Metode ala jurus Dragon Ball ini bisa dibilang mampu memecahkan masalah transmisi nirkabel. Apalagi temuan ini bisa diterapkan pada hampir semua sistem telekomunikasi, termasuk GSM, CDMA, dan cocok untuk diterapkan pada sistem 4G yang membutuhkan kinerja tinggi dengan tingkat kompleksitas rendah.
Menurut Khoirul, dalam penerapannya metode ini mampu menjawab masalah telekomunikasi di kota besar yang punya banyak gedung pencakar langit maupun di pegunungan. "Sebab di daerah itu biasanya gelombang yang ditransmisikan mengalami pantulan dan delay lebih panjang," katanya.
Temuan lulusan Teknik Elektro ITB yang telah dipatenkan itu kini digunakan oleh sebuah perusahaan elektronik besar asal Jepang. Bahkan teknologi ini juga tengah dijajaki oleh raksasa telekomunikasi Cina, Huawei Technology.
Dengan digunakannya teknologi ini oleh industri, Khoirul berhak mendapatkan royalti. Dan sebagai penghargaan terhadap orang tuanya, royalti pertamanya dia berikan kepada sang ibu di Kediri. "Karena ibu yang berjuang sendirian menyekolahkan saya," katanya.

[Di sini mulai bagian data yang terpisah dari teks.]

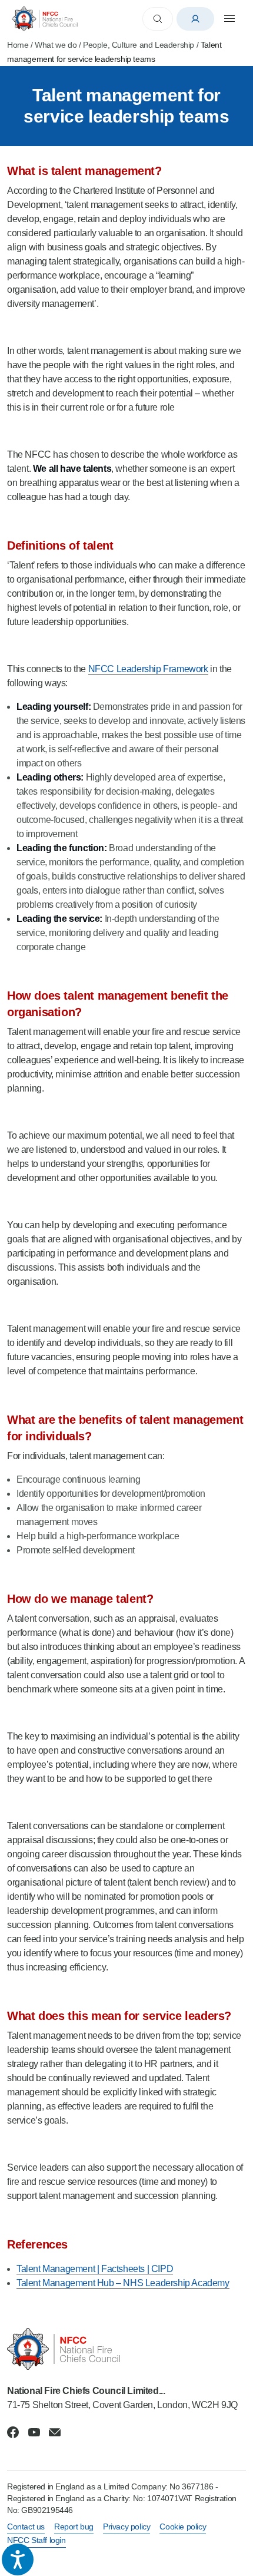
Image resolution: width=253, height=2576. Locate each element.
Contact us (26, 2526)
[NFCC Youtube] (34, 2432)
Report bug (74, 2526)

Perjalanannya untuk menempuh pendidikan hingga ke Negeri Matahari Terbit itu cukup berliku. Tapi semangatnya belajar membuat dia bisa mengatasi segala kekurangan. Sebagai orang yang tinggal di desa, Khoirul harus membayar biaya kos saat sekolah di Kediri. Tapi ada yang membantunya dengan menawarkan tempat kos gratis. Begitu juga saat kuliah di Bandung. Selama empat tahun dia mendapatkan beasiswa.
Dan beasiswa juga yang membawanya melanjutkan studi di negara samurai. Lewat program beasiswa Panasonic, Khoirul bisa belajar di Nara Institute of Science and Technology. "Dan untuk program doktor di kampus yang sama dapat beasiswa dari satu perusahaan di Jepang," katanya.

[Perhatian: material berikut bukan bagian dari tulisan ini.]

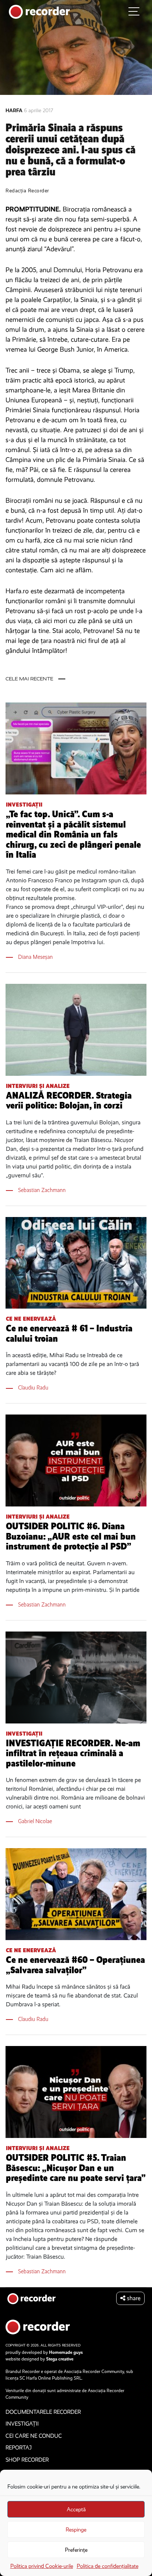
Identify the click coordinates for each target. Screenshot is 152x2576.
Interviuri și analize (38, 1085)
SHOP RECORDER (27, 2459)
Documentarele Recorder (43, 2412)
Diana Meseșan (35, 956)
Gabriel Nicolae (35, 1821)
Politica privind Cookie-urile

Ternyata gairah meneliti Khoirul sudah muncul sejak kecil. Tatkala mendengar cerita tentang mumi Firaun yang utuh dengan dibalsam, dia coba terapkan pada bangkai burung. Dengan balsam, dia lumuri seluruh tubuh bangkai burung. Harapannya, bangkai burung itu bisa tetap awet seperti mumi Firaun. "Tapi ternyata percobaan itu gagal," kenangnya.
Kegagalan kala itu tidak membuatnya patah semangat. Dengan giat belajar, dia bertekad untuk bisa melakukan penelitian yang berhasil. Dan cita-citanya terbukti di Jepang sebagai negara yang suasananya mendukung para peneliti.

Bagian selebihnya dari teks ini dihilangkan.